C’est arrivé ! Cela fait deux fois que je vous dit ici qu’un roman de Marin Ledun est passé près de quelque chose de très fort. Cela avait été mon impression avec La guerre des vanités une première fois, et de nouveau avec Zone est (pour d’autres raisons). Et chaque fois je me disais qu’il ne manquait pas grand-chose. Et bien c’est arrivé, il ne manque rien au dernier, Les visages écrasés.
Valence, une plate-forme téléphonique. D’un opérateur quelconque. Carole Matthieu est médecin du travail. A longueur de journée elle voit défiler ceux qui craquent, qui ne tiennent plus le coup, qui perdent le sommeil, les cheveux, les kilos … Au fil des ordres, contre-ordres, changements de postes, d’objectifs. A cause de la pression d’un management inhumain, lui-même sous la pression d’actionnaires invisibles mais tout-puissants. Carole sait qu’elle ne fait que panser des plaies sans attaquer la racine du mal, qu’elle ne fait que retarder l’inévitable. Alors, pour alerter le monde sur ce qui se passe dans le monde du travail, Carole est prête à tout. Vraiment tout.
Et voilà donc, Marin Ledun passe à la vitesse supérieure. Rien à redire à cette charge implacable, à lire de toute urgence. Et ce pour plusieurs raisons.
La première est que les romans noirs ayant pour cadre le monde du travail sont suffisamment rares pour que l’on salue Les visages écrasés. J’en oublie certainement, mais je ne vois guère que Dominique Manotti (avec Lorraine connection ou Sombre sentier), François Muratet avec Stoppez les machines !.
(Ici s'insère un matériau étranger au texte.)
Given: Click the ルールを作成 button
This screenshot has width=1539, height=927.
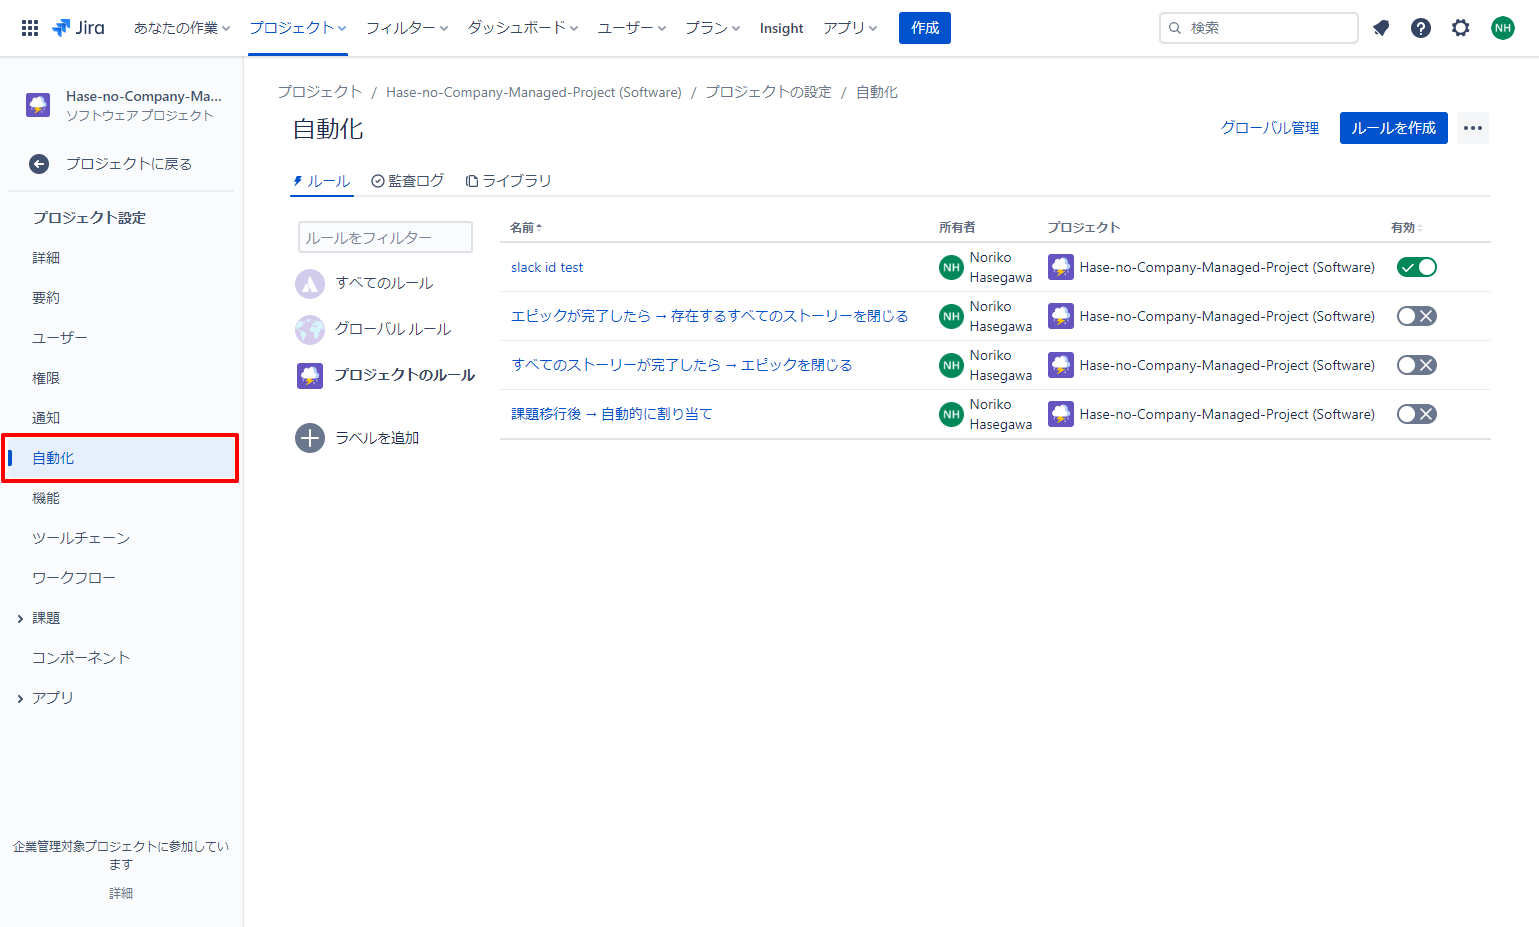Looking at the screenshot, I should 1393,128.
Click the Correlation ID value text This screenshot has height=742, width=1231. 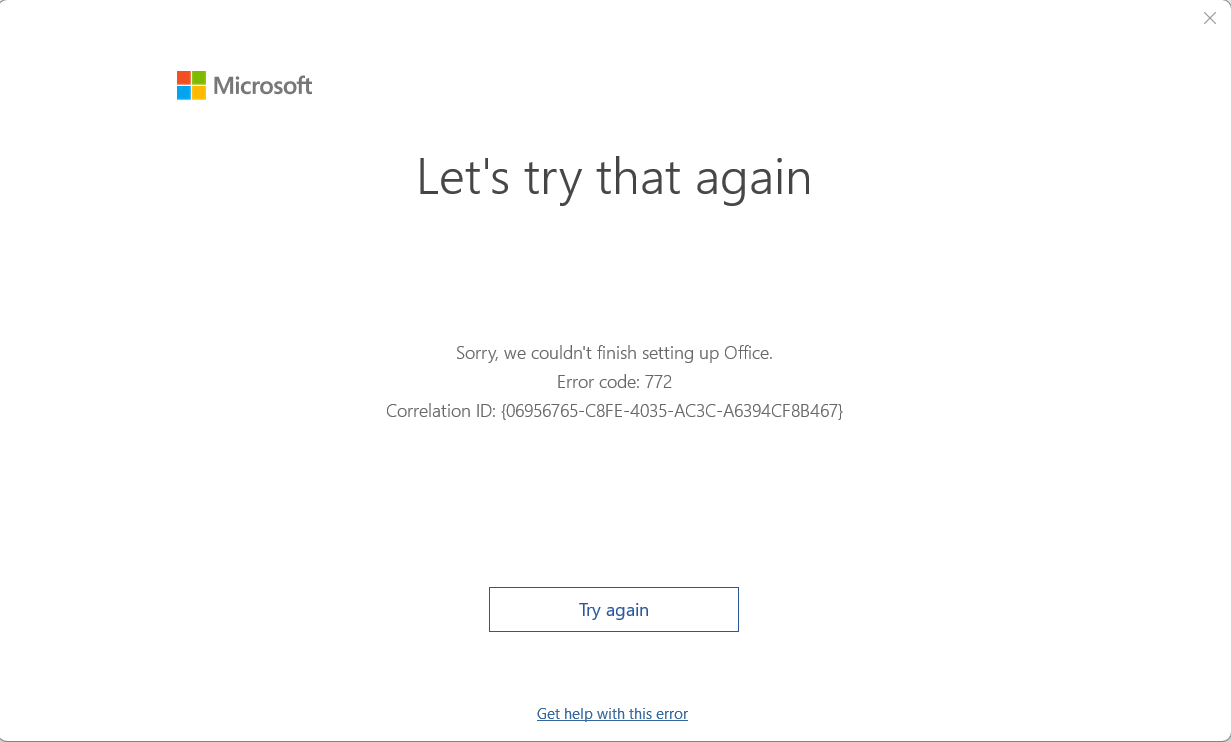coord(614,410)
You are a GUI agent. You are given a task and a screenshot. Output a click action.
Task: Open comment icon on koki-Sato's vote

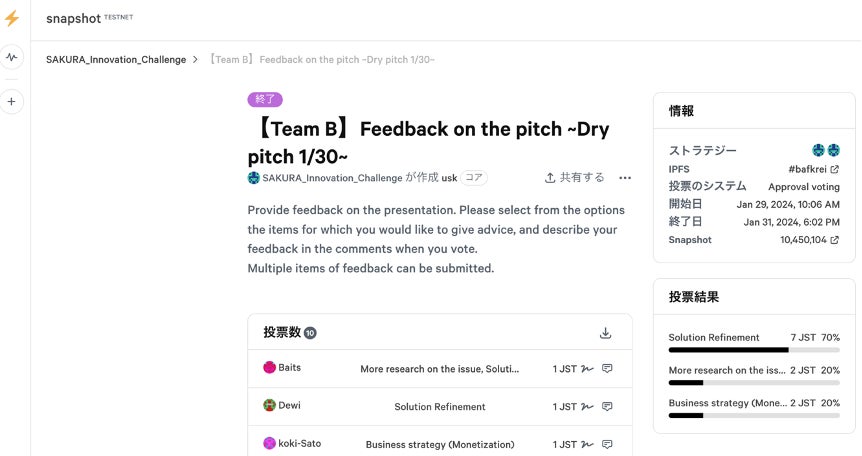[607, 444]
Ensuite Marin Ledun sait parfaitement de quoi il parle (il est auteur d’un essai sur le thème de la souffrance au travail).
Et enfin et surtout, il livre là son roman le plus abouti. Ecrit à la première personne, le roman nous entraîne sans rémission dans la spirale de sa narratrice. Le lecteur étouffe avec elle, enrage avec elle, a envie de hurler avec elle. Pas un seul rayon de soleil dans la descente infernale de Carole Matthieu, pas une bouffée d’oxygène, seulement le stress, la pression, l’horreur. L’enchaînement atroce, de petit renoncement en petit renoncement est parfaitement disséqué, la descente palier par palier, sans possibilité de retour autopsiée.
Se pose alors une question. Comment en est-on arrivé là ? Pourquoi n’y a-t-il pas plus de révoltes, de grèves ? Comment la société est-elle arrivé à transformer un mouvement ouvrier uni (relativement uni), solidaire (relativement solidaire), fier de son travail même (et surtout) quand il était insupportable et conscient de son appartenance de classe en cet agglomérat d’individualismes, d’égoïsmes, de désespoir, de gens qui croient tous être du bon côté du manche jusqu'au moment où ils le prennent sur la gueule, et surtout de travailleurs qui rentrent le soir honteux de ce qu’ils ont fait durant la journée ?
Vous imaginez bien que je n’ai pas la réponse. Et que Les visages écrasés ne l’apporte pas davantage. Mais ne serait-ce que parce qu’il pose la question, ce roman implacable est indispensable.
Marin Ledun / Les visages écrasés, Seuil/Roman Noir (2011).